● EXERCISE TASK:
Extract every text line from the records below, reproducing each line word for word and leaving out the pictures.

● RECORDS PROVIDED:
========================================================================

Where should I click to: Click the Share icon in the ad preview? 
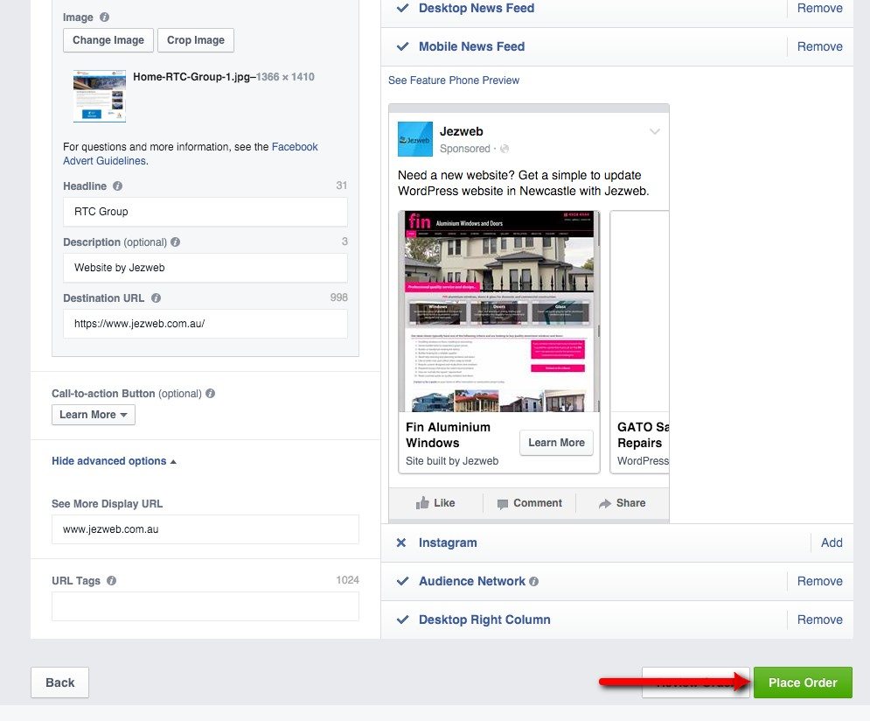coord(602,502)
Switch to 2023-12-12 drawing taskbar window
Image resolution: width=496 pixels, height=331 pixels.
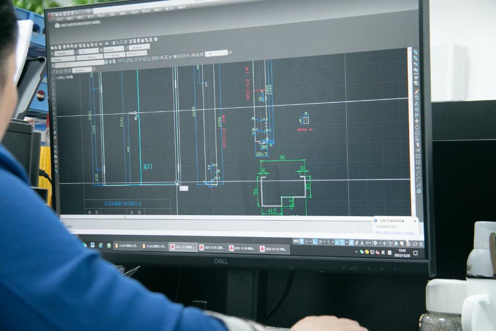pyautogui.click(x=273, y=249)
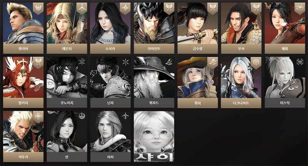Click the class emblem on the 소서러 portrait
This screenshot has width=308, height=166.
(125, 8)

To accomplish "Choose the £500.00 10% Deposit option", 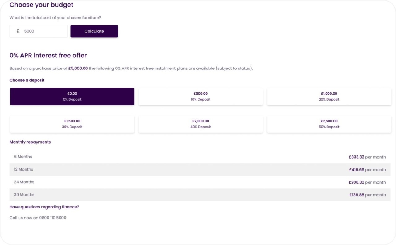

========================================================================

● THE RESULT:
Where should I click to: Click the Share icon in the ad preview? 
coord(602,502)
Switch to 2023-12-12 drawing taskbar window
Image resolution: width=496 pixels, height=331 pixels.
pyautogui.click(x=273, y=249)
Click the class emblem on the 소서러 portrait
This screenshot has width=308, height=166.
(125, 8)

To accomplish "Choose the £500.00 10% Deposit option", 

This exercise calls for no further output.